### GIVEN TASK
Gather every line of the listing below that contains the string "screenshot" and copy each such line in full.
** BEGIN ITEMS **
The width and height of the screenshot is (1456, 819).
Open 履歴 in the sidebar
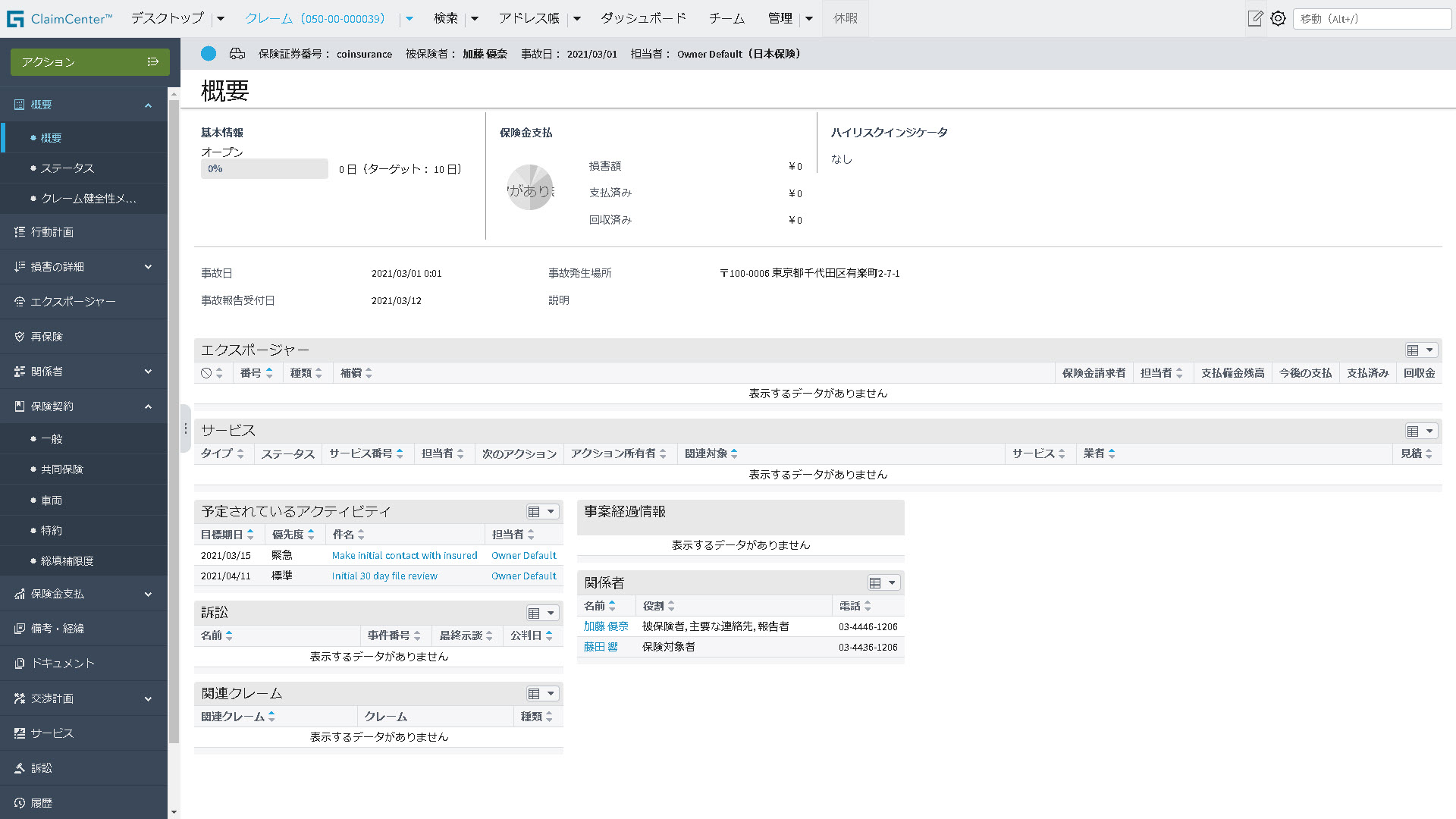(x=42, y=803)
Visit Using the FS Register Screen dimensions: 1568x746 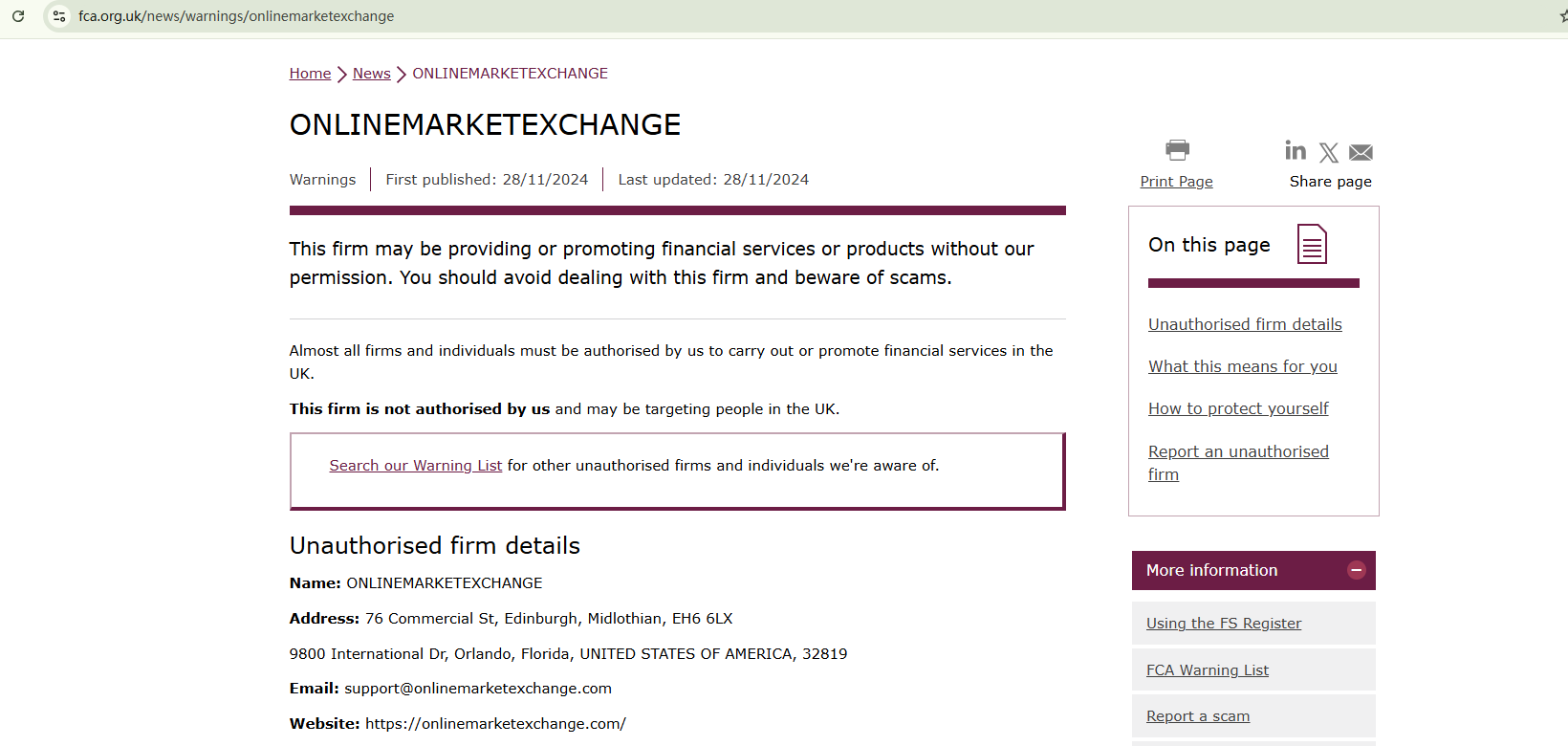click(x=1224, y=623)
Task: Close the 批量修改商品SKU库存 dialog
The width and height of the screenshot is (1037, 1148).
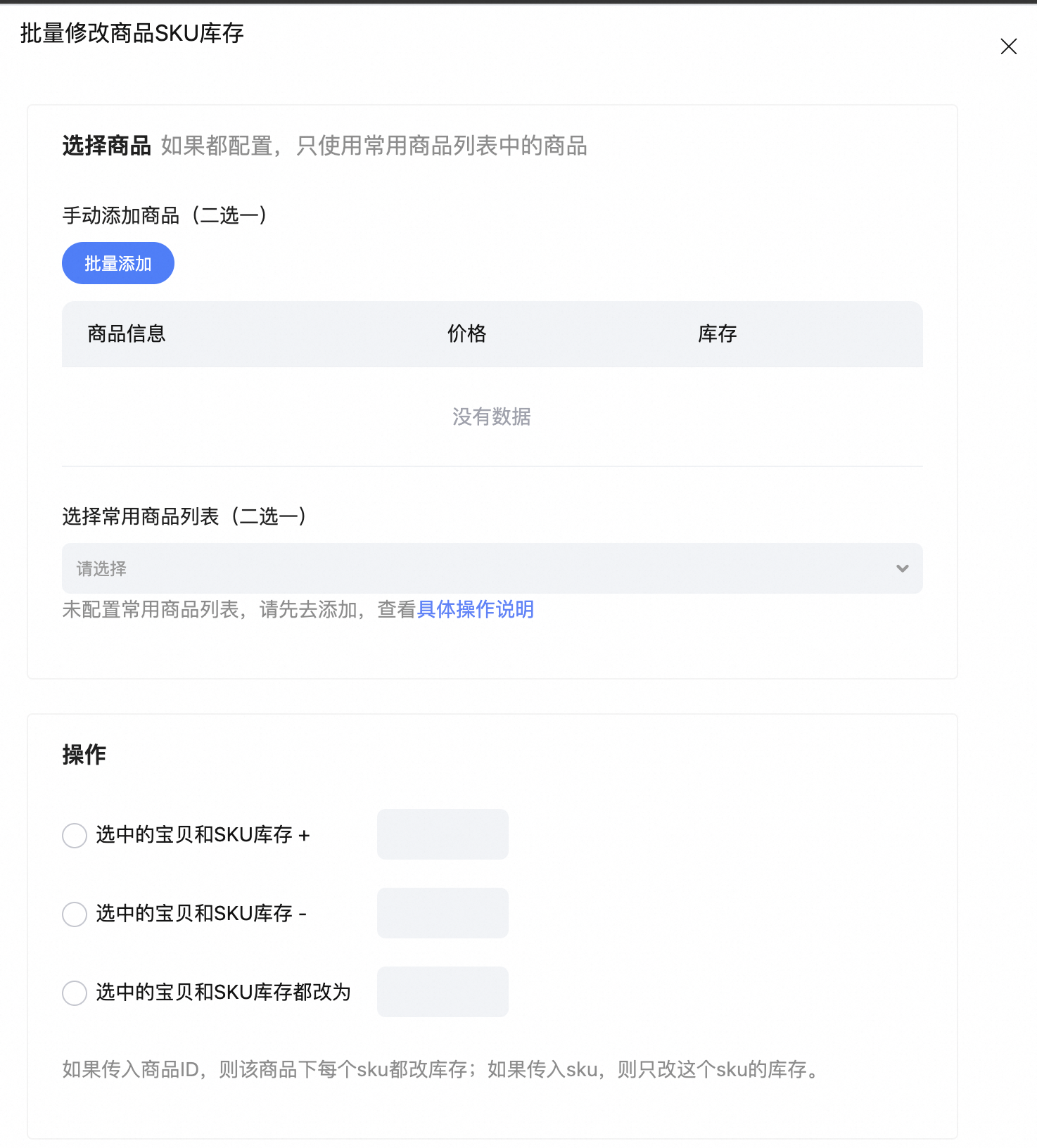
** END ITEMS **
### EXPECTED ANSWER
The width and height of the screenshot is (1456, 819).
The width and height of the screenshot is (1037, 1148).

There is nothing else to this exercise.